David Fleming
It's All Academic   www.davidflemingsite.com   
And Now For Something on a Completely Different Finger

February 8, 2011:  And Now For Something on a Completely Different Finger

So, Elvis Costello has declared he will no longer make albums. Is it just me, or is this a little difficult to believe?  Granted, in this article, he says there "will be new songs and new places to put them and ways to release them," so he probably won't become a recluse like Tucker Crowe in Nick Hornby's Juliet, Naked.  It is when Costello says, "There are new ways to consider making your music available, but for now, I have a plan to stay out of the way of that kind of thing maybe for five or 10 years or something," that my cynicism rears its ugly head.

Five to ten years!  This coming from the man who has released 32 studio albums, re-released his first 12 albums 3 additional times (including MP3 re-release), each including "bonus tracks," who has collaborated with Burt Bacharach, The Brodsky Quartet, Bill Frisell, and Allen Toussaint (to name just a few) in order to recharge his batteries.

Elvis Costello is the Donald Westlake of music, releasing material fast and furiously through the years.  Like Westlake returned frequently to the Dortmunder gang for material, Costello returns frequently to the rock-and-roll genre that made him.  I just can't see him hibernating from music releases (in whatever form they may be, for a decade, record deal issue or not).

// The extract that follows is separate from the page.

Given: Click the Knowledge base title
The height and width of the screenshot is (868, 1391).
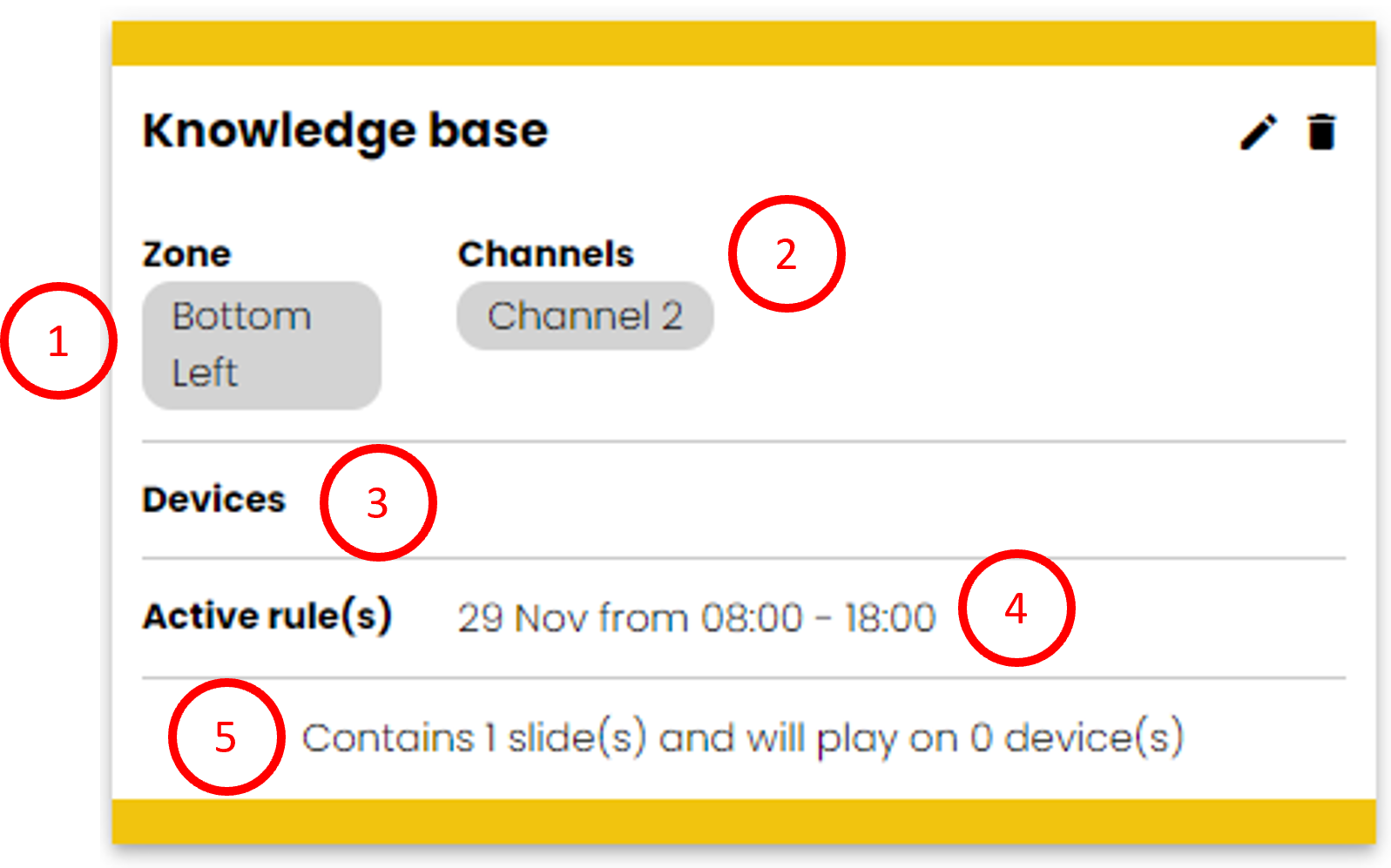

At least Costello is not pretending to live out the sentiment he poignantly stated in "I Want to Vanish":

I want to vanish

This is my last request
I've given you the awful truth
Now give me my rest.

And I hope he hasn't become so inconsequential within the music industry (although I admit to not buying many of his albums the last decade) that he is the protagonist in "Home Is Anywhere You Hang Your Head":

The day ended as it began
As he was seconds older than the man he was this morning
And the world has wiped it's mouth since then
Or maybe it was yawning.

Hopefully, Costello isn't having his Prufrock moment, captured in "Two Little Hitlers":

I'll face the music
I'll face the facts
Even when we walk in polka dots and chequer slacks.

Even if Costello stays true to his assertion here, I'm confident he will never go gentle into that good night.  He's spent his career doing his best not to become the marketed carcass that his namesake became:

And they pulled him out of the cold, cold ground
And they put him in a suit of lights.